Antisipasi ancaman stagflasi
Karena itu, pemerintah dan semua pihak terkait harus bergerak cepat melampaui kurva (to go beyond the curve) ‘mumpung’ inflasi di Indonesia saat ini masih terkendali. Menurut saya, kementerian-kementerian dan lembaga terkait harus segera membentuk tim terpadu untuk melihat langsung ke lapangan berapa tingkat produksi, bagaimana kondisi logistik dan transportasi, serta bila perlu memangkas rantai pasokan dan birokrasi untuk mempermudah dan mempercepat barang sampai di pasar atau di tingkat konsumen.
Apa dampaknya apabila supply rigidity itu lambat diatasi? Inflasi yang terjadi, apalagi bila meroket, akan ‘memaksa’ otoritas moneter untuk mengendalikannya melalui kenaikan tingkat suku bunga guna menurunkan jumlah uang beredar. Bila itu terjadi, tentu akan memberikan tekanan tambahan baik kepada produsen maupun konsumen, yang akan berlanjut pada melemahnya pertumbuhan ekonomi dan kemudian naiknya angka pengangguran.
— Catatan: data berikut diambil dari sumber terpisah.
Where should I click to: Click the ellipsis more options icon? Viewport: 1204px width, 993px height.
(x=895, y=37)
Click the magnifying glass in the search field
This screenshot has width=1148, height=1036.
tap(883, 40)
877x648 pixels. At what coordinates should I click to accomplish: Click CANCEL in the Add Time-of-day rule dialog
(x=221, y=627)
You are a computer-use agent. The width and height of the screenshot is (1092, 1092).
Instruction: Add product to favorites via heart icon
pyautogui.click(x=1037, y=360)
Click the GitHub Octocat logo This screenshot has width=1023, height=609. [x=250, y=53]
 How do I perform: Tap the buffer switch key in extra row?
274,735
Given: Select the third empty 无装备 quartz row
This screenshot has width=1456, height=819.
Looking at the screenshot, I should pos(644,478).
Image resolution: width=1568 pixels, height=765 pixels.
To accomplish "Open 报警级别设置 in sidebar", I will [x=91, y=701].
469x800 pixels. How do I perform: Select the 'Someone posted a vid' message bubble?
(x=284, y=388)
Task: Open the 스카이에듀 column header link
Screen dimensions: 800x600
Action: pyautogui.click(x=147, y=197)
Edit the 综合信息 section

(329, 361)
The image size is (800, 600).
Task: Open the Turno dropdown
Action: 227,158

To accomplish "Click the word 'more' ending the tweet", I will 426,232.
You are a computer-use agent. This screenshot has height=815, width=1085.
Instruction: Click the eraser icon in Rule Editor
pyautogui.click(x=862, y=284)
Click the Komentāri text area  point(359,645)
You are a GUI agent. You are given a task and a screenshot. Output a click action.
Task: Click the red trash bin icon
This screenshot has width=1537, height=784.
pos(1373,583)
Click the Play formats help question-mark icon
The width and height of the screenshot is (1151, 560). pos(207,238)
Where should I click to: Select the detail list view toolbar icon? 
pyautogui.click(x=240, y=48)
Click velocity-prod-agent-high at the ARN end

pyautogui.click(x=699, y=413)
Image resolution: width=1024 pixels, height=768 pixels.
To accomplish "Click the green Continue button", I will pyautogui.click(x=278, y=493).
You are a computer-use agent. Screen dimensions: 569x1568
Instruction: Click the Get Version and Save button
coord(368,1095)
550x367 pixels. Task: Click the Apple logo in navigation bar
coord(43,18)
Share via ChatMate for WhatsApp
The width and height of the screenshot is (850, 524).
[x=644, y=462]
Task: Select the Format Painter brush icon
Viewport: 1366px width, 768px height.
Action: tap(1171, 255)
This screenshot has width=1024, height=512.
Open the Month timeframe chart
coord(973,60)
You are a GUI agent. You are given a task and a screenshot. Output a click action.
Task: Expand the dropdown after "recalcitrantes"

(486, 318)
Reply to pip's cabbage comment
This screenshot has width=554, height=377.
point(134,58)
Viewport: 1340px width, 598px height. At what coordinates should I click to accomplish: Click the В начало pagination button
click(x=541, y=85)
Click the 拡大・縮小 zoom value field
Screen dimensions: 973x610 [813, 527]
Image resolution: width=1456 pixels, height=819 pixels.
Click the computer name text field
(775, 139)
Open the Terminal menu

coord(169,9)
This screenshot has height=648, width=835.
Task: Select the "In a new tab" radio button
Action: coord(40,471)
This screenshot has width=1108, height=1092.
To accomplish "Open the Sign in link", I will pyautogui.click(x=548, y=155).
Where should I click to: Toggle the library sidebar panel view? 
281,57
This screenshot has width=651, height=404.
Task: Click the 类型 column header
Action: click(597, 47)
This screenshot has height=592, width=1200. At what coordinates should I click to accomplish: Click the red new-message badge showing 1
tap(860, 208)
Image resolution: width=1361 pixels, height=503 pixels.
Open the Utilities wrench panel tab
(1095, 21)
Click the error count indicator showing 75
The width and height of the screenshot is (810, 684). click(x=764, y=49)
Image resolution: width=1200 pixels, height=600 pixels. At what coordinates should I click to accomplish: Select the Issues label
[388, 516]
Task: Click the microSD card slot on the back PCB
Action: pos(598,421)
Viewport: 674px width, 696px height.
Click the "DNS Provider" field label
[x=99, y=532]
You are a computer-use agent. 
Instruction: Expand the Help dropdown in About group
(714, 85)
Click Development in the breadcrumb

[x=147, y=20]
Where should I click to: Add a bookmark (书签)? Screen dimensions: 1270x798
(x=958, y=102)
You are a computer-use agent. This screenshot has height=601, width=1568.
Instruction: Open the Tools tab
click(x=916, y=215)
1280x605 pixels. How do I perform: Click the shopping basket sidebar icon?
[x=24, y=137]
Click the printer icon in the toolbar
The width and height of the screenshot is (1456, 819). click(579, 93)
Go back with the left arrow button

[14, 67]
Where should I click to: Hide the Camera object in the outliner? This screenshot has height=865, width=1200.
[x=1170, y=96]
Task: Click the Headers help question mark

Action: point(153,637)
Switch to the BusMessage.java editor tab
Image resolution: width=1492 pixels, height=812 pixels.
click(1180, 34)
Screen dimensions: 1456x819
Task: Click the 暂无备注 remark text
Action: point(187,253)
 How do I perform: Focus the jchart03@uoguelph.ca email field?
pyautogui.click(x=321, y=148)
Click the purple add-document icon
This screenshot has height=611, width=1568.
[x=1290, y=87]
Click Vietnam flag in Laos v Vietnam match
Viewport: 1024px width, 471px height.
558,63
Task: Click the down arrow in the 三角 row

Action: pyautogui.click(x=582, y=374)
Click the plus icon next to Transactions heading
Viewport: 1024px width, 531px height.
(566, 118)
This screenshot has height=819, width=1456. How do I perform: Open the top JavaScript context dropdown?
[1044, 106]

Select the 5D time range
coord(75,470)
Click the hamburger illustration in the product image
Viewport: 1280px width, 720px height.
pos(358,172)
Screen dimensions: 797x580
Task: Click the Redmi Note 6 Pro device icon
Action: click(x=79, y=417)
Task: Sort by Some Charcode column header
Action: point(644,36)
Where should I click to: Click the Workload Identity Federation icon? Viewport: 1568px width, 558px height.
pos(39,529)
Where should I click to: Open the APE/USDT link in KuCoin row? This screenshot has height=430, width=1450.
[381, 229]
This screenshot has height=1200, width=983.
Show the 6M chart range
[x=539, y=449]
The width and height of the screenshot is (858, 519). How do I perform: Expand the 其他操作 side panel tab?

Pada situasi ini, kita akan mengalami stagflasi yang menimbulkan dilema kebijakan ekonomi. Kebijakan pengendalian inflasi justru berdampak pada rendahnya pertumbuhan ekonomi, dan naiknya angka pengangguran. Sebaliknya, bila tidak dikendalikan, inflasi itu akan menurunkan daya beli masyarakat yang juga berujung pada melemahnya pertumbuhan ekonomi akibat sisi permintaan yang tertekan.
Kita tentu tidak menginginkan terjadinya stagflasi. Karena itu, langkah terpadu untuk membenahi sisi penawaran sebagaimana dijelaskan di atas harus dilakukan sejak sekarang!
Opini ini telah terbit di Media Indonesia pada Jumat, 25/2/2022.